Of course, it all goes wrong. But that’s part of the point. Judy has to acknowledge this about herself, and Beef has to acknowledge it too. They probably become closer as a result – and it only took an old dude almost dying for that to happen.
In the B-plot of The Great North season 1, episode 5, Wolf, Honeybee, Moon, and Ham take two German tourists out on a fishing boat in the hopes that they’ll be as enraptured by the area’s natural beauty as the Tobins are, but, you know, they’re German. Plus, they’re clearly in the midst of some difficulties, relationship-wise, so the sunsets and rare animal sightings aren’t exactly at the top of their agenda.

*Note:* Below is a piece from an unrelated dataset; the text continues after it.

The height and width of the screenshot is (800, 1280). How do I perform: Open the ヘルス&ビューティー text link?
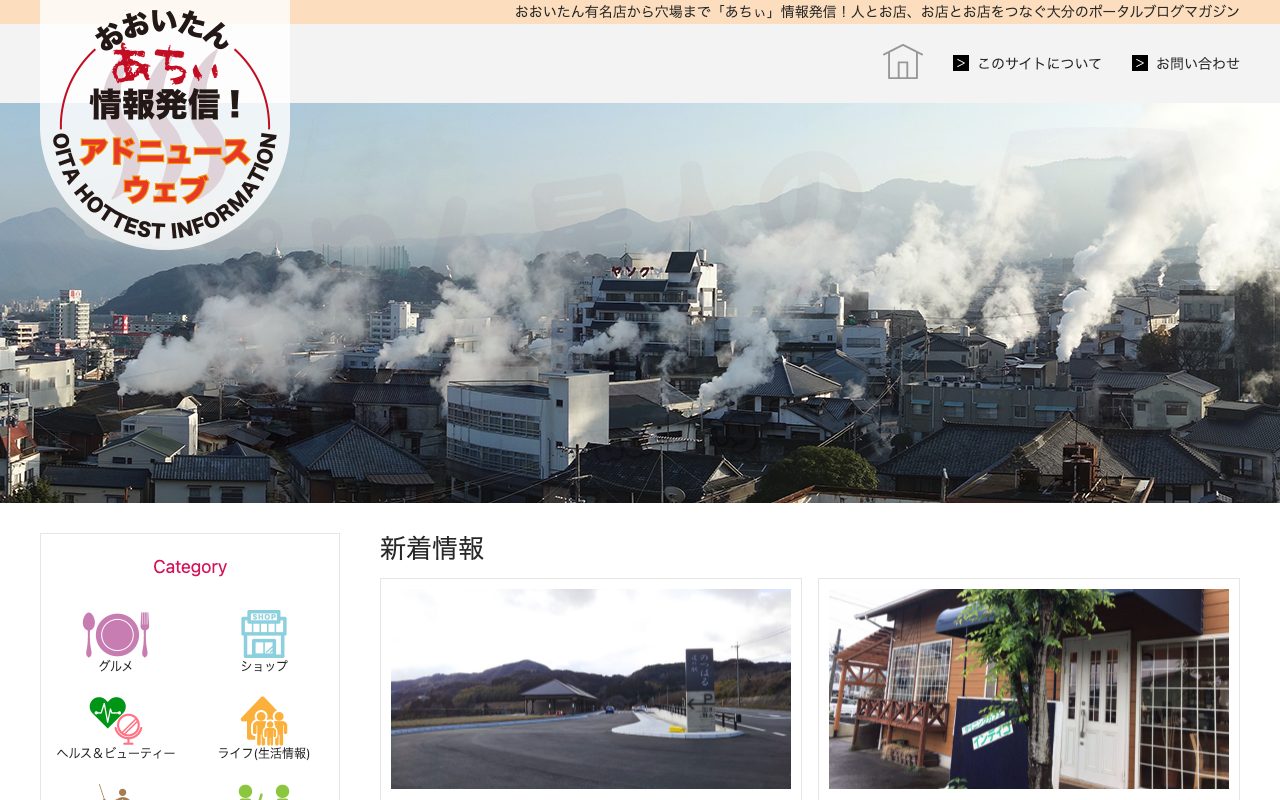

It’s really Wolf who gets the focus here in “Curl Interrupted Adventure”, and what he’s grappling with is the idea that someone doesn’t feel the same kind of passion for something as he does. It’s partly pride in where he comes from, but also an important lesson that people are different in all kinds of ways and that you have to just accept it rather than try and force them into your way of thinking. Wolf spends the entire episode convincing himself that the next natural beauty will be the one to sway the Germans to his point of view, but it never happens. That’s life, though. Even in Alaska.